"If you want to try to make money instead of sitting on the sidelines," Cramer said Wednesday. "You have to recognize that sometimes this is merely a game of common sense."
Take John Deere , for example. The farming equipment manufacturer is being helped by the farming boom. With record prices for crops, like corn, soybeans and wheat, farmers are trying to get more out of their land. In doing so, they're buying new equipment from the Moline, Ill.-based company. Not surprisingly then, Deere reported robust quarterly results ahead of Wednesday's opening bell. Following the earnings announcement, the stock went on to rally $2.24.
The Wall Street Journal, however, cautioned readers who are considering buying DE. In an article entitled, "Earnings Call Puts Deere In Headlights," Kelly Evans warns of rising raw material costs and how crop prices could crash. Cramer complained the article has an agenda, which is to prevent you from making money on Deere.
As with every stock, investing comes with risks, he said. John Deere is no different and the article simply laid out the opportunity costs.
"There's no penalty to writing that kind of story," Cramer said. "If the stock goes up, oops! But if it goes down, you look like a genius."

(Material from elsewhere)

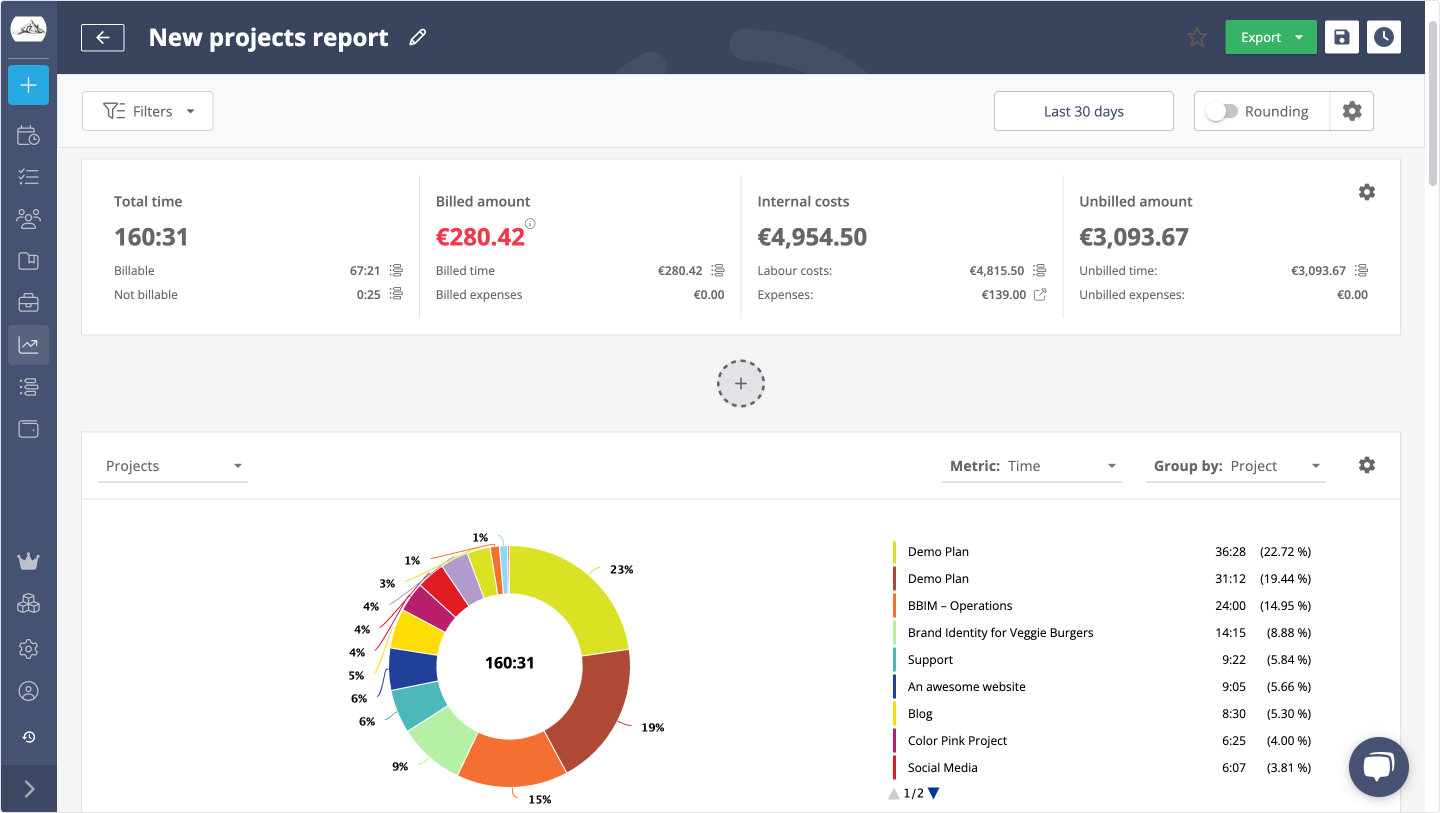Open the projects icon in the sidebar
The image size is (1440, 813).
[x=28, y=260]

What investors should think about, he said, is the cost of not investing at all. Cramer recommends taking a look at Deere and other companies that can pass on higher raw costs and continue to charge full price for its merchandise. When it comes to copper and coal, Joy Global and Bucyrus International have tremendous pricing power. Meanwhile, oil companies need drilling rigs so badly, National Oilwell Varco is able to raise its prices with impunity.